後ろは、取り合わず、ノックもせずにドアを開け、中に入っていく。

 ドアの中は、かなり広い。

 40人ぐらいは、余裕で立食パーティーができそうだ。

 家具はあまりなく、裕福な家庭のリビングルームといったイメージだ。

 中にいたのは、二人。

 ふたりともまだ若い、幼さも感じさせる女性だ。そろって小柄に見える。

 一人は、きちんと事務机の前に座っており、もうひとりは、三人はかけられる布張りのソファーに、横になって肘枕をしていた。

 事務机の方が、話しかけてくる。

「なあに、ウィンテンス。来るなんて、聞いてなかったわ」

 ソファーの子も、上体を起こして言う。

「来るんなら来るって、言ってくれなくっちゃ。だいたい、ノックぐらいしなさいよ」

 ウィンテンスは、落ち着き払って答える。

「そんなこと言っていいの。お客さんを連れてきたんだけど」

 とたんに立ち上がる、部屋の中の二人。その時になって、はじめて、ウィンテンスの後ろにいる男性に、気がついたようだ。

 事務机の子、シクエスが、ぼんやりした感じで聞く。

「どなた」

 ウィンテンスは、いかにも勝手知ったる態度で、答える。

「お客さんだと、言ったでしょう。とりあえず、どこかに座らせなさいよ」

 言ってるそばから、ウィンテンスは来客用のフカフカのソファに座り、ブージュナーにも隣のソファを勝手に勧める。
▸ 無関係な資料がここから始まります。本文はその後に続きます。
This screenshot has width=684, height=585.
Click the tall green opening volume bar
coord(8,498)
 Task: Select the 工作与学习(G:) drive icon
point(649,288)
 ソファーの子、ホリーンが、慌てて立ち上がりながら抗議する。

「ちょっと、勝手なことしないでよ、ウィンテンス。あなた、ここの事務所の人じゃないでしょ」

 シクエスが、遠慮がちに割って入る。

「まあまあ、とりあえずお客さんなんだから、お茶ぐらい差し上げましょうよ」

 ウィンテンスがすかさず言う。

「私、レモンティ」

 ホリーンがいきりたつ。

「あんたは客じゃないの」

 今度はブージュナーに聞く。

「コーヒーと紅茶と、どちらがいいですか」

 ブージュナーは、なんとなく気圧されているようだったが、一息置いて、

答える。

「いただけるんでしたら、コーヒーをお願いします」

 ホリーンが、さんざん文句を言いながら、人数分の飲み物を用意してくると、やっとそれぞれの紹介が始まる。
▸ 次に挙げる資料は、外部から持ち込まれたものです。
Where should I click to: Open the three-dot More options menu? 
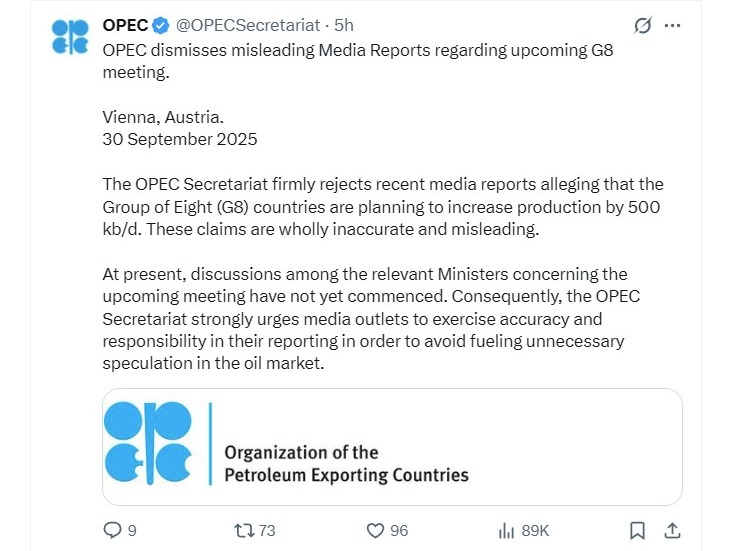672,25
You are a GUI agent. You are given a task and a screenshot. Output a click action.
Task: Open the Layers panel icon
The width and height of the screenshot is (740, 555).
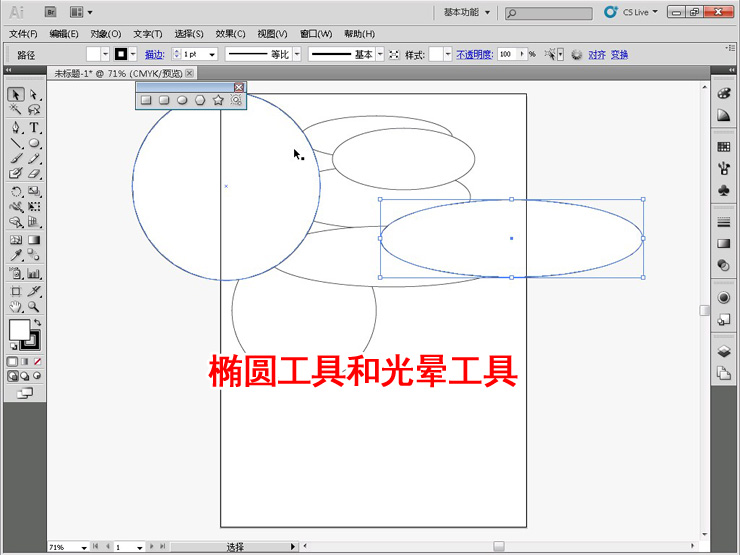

 まず、ウィンテンスが、ブージュナーを、二人に紹介する。

「こちら、芸能プロダクション、アステロイドダストのマネージャー、ブージュナーさんよ」

 シクエスが、控えめながら、そつなく返事をする。

「はじめまして、ブージュナーさん。私はこの研究所の、シクエスと申します。こちらは、助手のホリーン」

 がさつだが、悪い人間ではないホリーンは、シクエスの紹介に腹を立てて叫ぶ。

「助手ってことはないでしょ、助手ってことは。二人で共同の研究女じゃない」

 シクエスは、無視して続ける。

「この二人で、この研究所の全部です」

 顔を真っ赤にして何か言いたそうにしているホリーンを気にもとめずに、ウィンテンス持つ続ける。
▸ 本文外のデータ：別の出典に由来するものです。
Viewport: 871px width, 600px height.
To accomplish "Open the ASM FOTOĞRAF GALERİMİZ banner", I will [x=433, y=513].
「実は、ブージュナーさんから、ある相談を受けたんだけど」

 割って入ろうとするホリーンを両手で抑えながら、シクエスが受ける。

「それで、ブージュナーさんは、警察に一体どんな相談を」

 とうとうたまりかねたホリーンが、ウィンテンスを押しとどめるように言う。

「あのねえ。人を無視するのも、いいかげんにしなさいよね」

 何事もなかったかのように、ウィンテンスが続ける。

「アステロイドダストには、プリリンというアイドルがいるの」

 突然、何もかも忘れたように、ホリーンが大きな声を上げる。

「えっ。プリリン。知ってます。私、結構好きなんですよ」

 ブージュナーの手を握らんばかりにして、体を前に乗り出したホリーンに苦笑しながら、シクエスがウィンテンスに静かにたずねる。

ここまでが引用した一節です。